### What is required
Write out all of the lines below again, substituting "Continue button" for "Next button" and changing nothing else.
---------------
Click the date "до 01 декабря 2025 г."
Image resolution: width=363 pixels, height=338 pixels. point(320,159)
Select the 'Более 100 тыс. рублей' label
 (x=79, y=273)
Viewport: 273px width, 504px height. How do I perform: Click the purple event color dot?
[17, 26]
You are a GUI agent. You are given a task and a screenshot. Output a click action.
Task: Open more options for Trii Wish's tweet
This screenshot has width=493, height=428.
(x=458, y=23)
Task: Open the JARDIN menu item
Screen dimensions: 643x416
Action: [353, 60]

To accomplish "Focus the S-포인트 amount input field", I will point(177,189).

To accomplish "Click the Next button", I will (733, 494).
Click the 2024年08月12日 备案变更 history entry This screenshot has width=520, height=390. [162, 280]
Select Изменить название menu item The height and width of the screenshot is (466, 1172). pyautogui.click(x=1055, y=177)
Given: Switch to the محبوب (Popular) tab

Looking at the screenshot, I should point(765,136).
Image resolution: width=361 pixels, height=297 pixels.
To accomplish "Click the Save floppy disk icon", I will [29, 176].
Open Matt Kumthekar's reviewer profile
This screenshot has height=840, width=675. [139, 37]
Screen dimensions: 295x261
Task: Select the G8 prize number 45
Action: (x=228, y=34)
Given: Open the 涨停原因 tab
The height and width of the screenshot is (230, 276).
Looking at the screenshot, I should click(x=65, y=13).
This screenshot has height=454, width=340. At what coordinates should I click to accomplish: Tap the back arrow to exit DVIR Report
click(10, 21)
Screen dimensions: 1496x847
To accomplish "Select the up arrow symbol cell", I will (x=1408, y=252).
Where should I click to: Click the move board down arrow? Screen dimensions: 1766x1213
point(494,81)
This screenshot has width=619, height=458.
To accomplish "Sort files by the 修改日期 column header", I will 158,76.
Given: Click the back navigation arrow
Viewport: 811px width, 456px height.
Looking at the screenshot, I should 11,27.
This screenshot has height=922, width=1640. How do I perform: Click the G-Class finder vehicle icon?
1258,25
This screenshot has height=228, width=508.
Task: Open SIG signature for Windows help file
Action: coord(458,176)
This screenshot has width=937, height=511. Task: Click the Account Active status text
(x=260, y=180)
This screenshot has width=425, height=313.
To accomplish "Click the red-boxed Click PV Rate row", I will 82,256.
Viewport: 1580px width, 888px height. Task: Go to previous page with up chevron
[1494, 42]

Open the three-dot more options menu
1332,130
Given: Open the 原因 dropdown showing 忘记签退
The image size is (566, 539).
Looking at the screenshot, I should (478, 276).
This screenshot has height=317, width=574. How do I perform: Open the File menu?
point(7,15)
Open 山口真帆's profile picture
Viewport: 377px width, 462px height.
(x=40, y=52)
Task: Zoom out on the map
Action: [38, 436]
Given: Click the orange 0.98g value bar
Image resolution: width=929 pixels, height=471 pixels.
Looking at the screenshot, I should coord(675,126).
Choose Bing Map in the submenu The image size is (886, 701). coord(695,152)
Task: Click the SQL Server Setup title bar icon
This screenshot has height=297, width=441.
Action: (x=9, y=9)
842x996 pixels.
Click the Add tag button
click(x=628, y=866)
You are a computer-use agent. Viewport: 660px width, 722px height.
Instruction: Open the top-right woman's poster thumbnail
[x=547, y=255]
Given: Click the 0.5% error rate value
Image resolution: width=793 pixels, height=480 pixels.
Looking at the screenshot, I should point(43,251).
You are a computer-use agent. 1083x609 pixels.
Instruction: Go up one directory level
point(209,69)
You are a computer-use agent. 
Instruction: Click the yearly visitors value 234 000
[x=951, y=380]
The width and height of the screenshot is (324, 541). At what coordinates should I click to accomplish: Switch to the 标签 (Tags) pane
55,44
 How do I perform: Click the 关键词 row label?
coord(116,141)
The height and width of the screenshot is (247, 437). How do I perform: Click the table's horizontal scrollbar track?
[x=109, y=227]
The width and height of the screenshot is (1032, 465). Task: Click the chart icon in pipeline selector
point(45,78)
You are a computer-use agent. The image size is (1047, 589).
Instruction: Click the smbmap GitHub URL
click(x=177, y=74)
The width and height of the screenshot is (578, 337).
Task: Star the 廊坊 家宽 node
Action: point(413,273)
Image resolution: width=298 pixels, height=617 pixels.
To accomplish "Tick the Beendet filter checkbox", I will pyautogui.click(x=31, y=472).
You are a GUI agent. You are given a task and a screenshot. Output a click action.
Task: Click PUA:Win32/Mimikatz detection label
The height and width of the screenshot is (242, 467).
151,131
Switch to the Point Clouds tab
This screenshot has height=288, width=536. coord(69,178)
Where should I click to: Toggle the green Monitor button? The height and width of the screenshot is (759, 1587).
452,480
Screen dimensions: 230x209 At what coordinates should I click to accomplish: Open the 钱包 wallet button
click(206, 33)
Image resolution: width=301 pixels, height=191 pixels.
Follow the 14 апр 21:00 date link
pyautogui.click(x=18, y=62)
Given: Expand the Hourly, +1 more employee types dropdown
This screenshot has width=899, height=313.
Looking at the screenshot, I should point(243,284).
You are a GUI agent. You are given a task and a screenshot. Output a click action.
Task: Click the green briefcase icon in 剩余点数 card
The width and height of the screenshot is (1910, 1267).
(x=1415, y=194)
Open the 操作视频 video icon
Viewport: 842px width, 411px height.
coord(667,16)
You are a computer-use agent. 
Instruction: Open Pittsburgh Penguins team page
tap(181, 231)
---------------
### Solution to this exercise
Click the date "до 01 декабря 2025 г."
Image resolution: width=363 pixels, height=338 pixels. point(320,159)
Select the 'Более 100 тыс. рублей' label
 (x=79, y=273)
Viewport: 273px width, 504px height. How do I perform: Click the purple event color dot?
[17, 26]
You are a GUI agent. You are given a task and a screenshot. Output a click action.
Task: Open more options for Trii Wish's tweet
This screenshot has width=493, height=428.
(x=458, y=23)
Task: Open the JARDIN menu item
Screen dimensions: 643x416
Action: [353, 60]

To accomplish "Focus the S-포인트 amount input field", I will point(177,189).

To accomplish "Click the Continue button", I will (733, 494).
Click the 2024年08月12日 备案变更 history entry This screenshot has width=520, height=390. [162, 280]
Select Изменить название menu item The height and width of the screenshot is (466, 1172). pyautogui.click(x=1055, y=177)
Given: Switch to the محبوب (Popular) tab

Looking at the screenshot, I should point(765,136).
Image resolution: width=361 pixels, height=297 pixels.
To accomplish "Click the Save floppy disk icon", I will [29, 176].
Open Matt Kumthekar's reviewer profile
This screenshot has height=840, width=675. [139, 37]
Screen dimensions: 295x261
Task: Select the G8 prize number 45
Action: (x=228, y=34)
Given: Open the 涨停原因 tab
The height and width of the screenshot is (230, 276).
Looking at the screenshot, I should click(x=65, y=13).
This screenshot has height=454, width=340. At what coordinates should I click to accomplish: Tap the back arrow to exit DVIR Report
click(10, 21)
Screen dimensions: 1496x847
To accomplish "Select the up arrow symbol cell", I will (x=1408, y=252).
Where should I click to: Click the move board down arrow? Screen dimensions: 1766x1213
point(494,81)
This screenshot has width=619, height=458.
To accomplish "Sort files by the 修改日期 column header", I will 158,76.
Given: Click the back navigation arrow
Viewport: 811px width, 456px height.
Looking at the screenshot, I should 11,27.
This screenshot has height=922, width=1640. How do I perform: Click the G-Class finder vehicle icon?
1258,25
This screenshot has height=228, width=508.
Task: Open SIG signature for Windows help file
Action: coord(458,176)
This screenshot has width=937, height=511. Task: Click the Account Active status text
(x=260, y=180)
This screenshot has width=425, height=313.
To accomplish "Click the red-boxed Click PV Rate row", I will 82,256.
Viewport: 1580px width, 888px height. Task: Go to previous page with up chevron
[1494, 42]

Open the three-dot more options menu
1332,130
Given: Open the 原因 dropdown showing 忘记签退
The image size is (566, 539).
Looking at the screenshot, I should (478, 276).
This screenshot has height=317, width=574. How do I perform: Open the File menu?
point(7,15)
Open 山口真帆's profile picture
Viewport: 377px width, 462px height.
(x=40, y=52)
Task: Zoom out on the map
Action: [38, 436]
Given: Click the orange 0.98g value bar
Image resolution: width=929 pixels, height=471 pixels.
Looking at the screenshot, I should coord(675,126).
Choose Bing Map in the submenu The image size is (886, 701). coord(695,152)
Task: Click the SQL Server Setup title bar icon
This screenshot has height=297, width=441.
Action: (x=9, y=9)
842x996 pixels.
Click the Add tag button
click(x=628, y=866)
You are a computer-use agent. Viewport: 660px width, 722px height.
Instruction: Open the top-right woman's poster thumbnail
[x=547, y=255]
Given: Click the 0.5% error rate value
Image resolution: width=793 pixels, height=480 pixels.
Looking at the screenshot, I should point(43,251).
You are a computer-use agent. 1083x609 pixels.
Instruction: Go up one directory level
point(209,69)
You are a computer-use agent. 
Instruction: Click the yearly visitors value 234 000
[x=951, y=380]
The width and height of the screenshot is (324, 541). At what coordinates should I click to accomplish: Switch to the 标签 (Tags) pane
55,44
 How do I perform: Click the 关键词 row label?
coord(116,141)
The height and width of the screenshot is (247, 437). How do I perform: Click the table's horizontal scrollbar track?
[x=109, y=227]
The width and height of the screenshot is (1032, 465). Task: Click the chart icon in pipeline selector
point(45,78)
You are a computer-use agent. The image size is (1047, 589).
Instruction: Click the smbmap GitHub URL
click(x=177, y=74)
The width and height of the screenshot is (578, 337).
Task: Star the 廊坊 家宽 node
Action: point(413,273)
Image resolution: width=298 pixels, height=617 pixels.
To accomplish "Tick the Beendet filter checkbox", I will pyautogui.click(x=31, y=472).
You are a GUI agent. You are given a task and a screenshot. Output a click action.
Task: Click PUA:Win32/Mimikatz detection label
The height and width of the screenshot is (242, 467).
151,131
Switch to the Point Clouds tab
This screenshot has height=288, width=536. coord(69,178)
Where should I click to: Toggle the green Monitor button? The height and width of the screenshot is (759, 1587).
452,480
Screen dimensions: 230x209 At what coordinates should I click to accomplish: Open the 钱包 wallet button
click(206, 33)
Image resolution: width=301 pixels, height=191 pixels.
Follow the 14 апр 21:00 date link
pyautogui.click(x=18, y=62)
Given: Expand the Hourly, +1 more employee types dropdown
This screenshot has width=899, height=313.
Looking at the screenshot, I should point(243,284).
You are a GUI agent. You are given a task and a screenshot. Output a click action.
Task: Click the green briefcase icon in 剩余点数 card
The width and height of the screenshot is (1910, 1267).
(x=1415, y=194)
Open the 操作视频 video icon
Viewport: 842px width, 411px height.
coord(667,16)
You are a computer-use agent. 
Instruction: Open Pittsburgh Penguins team page
tap(181, 231)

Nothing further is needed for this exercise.